Sicuramente ci sono stati momenti in cui sei stato triste. Forse una persona amata ti ha abbandonato o un progetto è andato in frantumi. Il tuo volto diventa malinconico. Forse piangi. Ti senti inutile. Ti chiedi se vale la pena fare qualcosa. Tutto quello che pensi sembra squallido - le cose che hai fatto, le cose che speri di fare, le persone che ti circondano. Volete stare a letto e tenere le luci spente. L'umore depresso è così, solo che non viene per nessuna ragione particolare e non va via con una cura precisa. 
Andare fuori a prendere l'aria fresca o coccolarsi con la persona amata non ti fa sentire meglio, solo più arrabbiato di non riuscire a sentire la gioia che tutti sembrano sentire. Tutto diventa contrassegnato dalla tristezza.
Il meglio che potete fare è dire a se stessi che il vostro è un pensiero irrazionale, che è semplicemente un disturbo dell'umore, che dovresti continuare con la tua vita. Ma a volte è peggio. Ti senti come se venature di dolore stanno attraversino la tua testa, tu colpisci il tuo corpo, cerchi una fuga, ma non trovi niente e nessuno. E questa è una delle forme più moderate. 
Come afferma George Scialabba, 'la depressione acuta non dà la sensazione di essere malati, piuttosto sembra di essere torturati ... il dolore non è localizzato; corre lungo tutti i nervi, un fuoco incosciente. ... Anche se uno arriva a stare meglio, non potrà mai credere che finirà, o che qualcun altro abbia mai sentito qualcosa di simile '.
L'economista Richard Layard, dopo aver sostenuto che l'obiettivo della politica pubblica doveva essere quello di massimizzare la felicità, cominciò a scoprire quale fosse l'impedimento più grande alla felicità. La sua conclusione: la depressione. La depressione provoca quasi la metà di tutte le disabilità, interessa una persona su sei e spiega un'infelicità più attuale della povertà. E (importante per la politica pubblica) la terapia cognitivo-comportamentale ha un tasso di successo a breve termine del 50%. 
Purtroppo, la depressione (come altre malattie mentali, in particolare la dipendenza) non è considerata 'reale' sufficiente per meritare l'investimento e la consapevolezza di condizioni cliniche come il cancro al seno (1 su 8) o l'AIDS (1 su 150). 
E c'è, naturalmente, la vergogna.
Quindi spero che mi perdoniate per non essere più attivo. 
Ehi, comunque potrebbe essere peggio. Almeno ho un'assicurazione sanitaria adeguata.

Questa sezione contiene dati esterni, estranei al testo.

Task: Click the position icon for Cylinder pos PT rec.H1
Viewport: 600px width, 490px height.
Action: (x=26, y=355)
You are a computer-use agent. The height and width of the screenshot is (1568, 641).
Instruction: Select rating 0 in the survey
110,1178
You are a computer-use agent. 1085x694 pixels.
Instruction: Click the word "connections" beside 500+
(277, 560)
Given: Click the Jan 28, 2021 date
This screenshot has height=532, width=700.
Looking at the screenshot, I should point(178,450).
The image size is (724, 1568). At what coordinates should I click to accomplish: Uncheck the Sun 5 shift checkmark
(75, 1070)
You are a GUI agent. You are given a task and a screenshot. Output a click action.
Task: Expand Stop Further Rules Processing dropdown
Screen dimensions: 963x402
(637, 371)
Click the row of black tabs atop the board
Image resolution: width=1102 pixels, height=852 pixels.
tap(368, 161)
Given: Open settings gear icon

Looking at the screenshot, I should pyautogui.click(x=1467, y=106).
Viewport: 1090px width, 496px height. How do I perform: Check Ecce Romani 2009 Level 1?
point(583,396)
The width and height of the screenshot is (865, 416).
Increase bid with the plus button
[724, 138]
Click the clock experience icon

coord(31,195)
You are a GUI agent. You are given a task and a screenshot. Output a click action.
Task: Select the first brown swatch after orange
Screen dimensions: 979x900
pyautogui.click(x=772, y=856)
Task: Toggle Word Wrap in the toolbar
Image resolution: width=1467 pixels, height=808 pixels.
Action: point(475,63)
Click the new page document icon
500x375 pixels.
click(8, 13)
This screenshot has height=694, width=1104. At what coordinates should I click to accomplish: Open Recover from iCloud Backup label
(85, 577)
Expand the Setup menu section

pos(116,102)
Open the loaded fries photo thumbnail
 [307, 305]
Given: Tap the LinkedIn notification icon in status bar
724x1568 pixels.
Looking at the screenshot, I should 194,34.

(Post originale: Sick, dal suo blog Raw Thought, 27/11/2007. Traduzione di Luca Tanchis)



The Internet's Own Boy: The Story of Aaron Swartz è un film documentario statunitense del 2014, scritto, diretto e prodotto da Brian Knappenberger.

Sito dedicato alla sua memoria da Bernardo Parrella e Andrea Zanni, in continuo aggiornamento: aaronswartztributo.tumblr.com

Bio:
Aaron Swartz
(Chicago, 8 novembre 1986 – New York, 11 gennaio 2013) è stato un programmatore, scrittore e attivista statunitense, coautore della prima specifica del RSS e delle licenze Creative Commons. Ha cofondato Reddit e il gruppo di attivismo online DemandProgress. Faceva anche parte dell'Ethics Center Lab dell'Università di Harvard. Il 19 luglio 2011 era stato arrestato per aver scaricato 4,8 milioni di articoli scientifici dal database accademico JSTOR. Liberato dietro cauzione, era a New York in attesa di processo, con il rischio di vedersi infliggere una pena fino a 35 anni di carcere, quando si è tolto la vita l'11 gennaio 2013, impiccandosi nel suo appartamento di Brooklyn.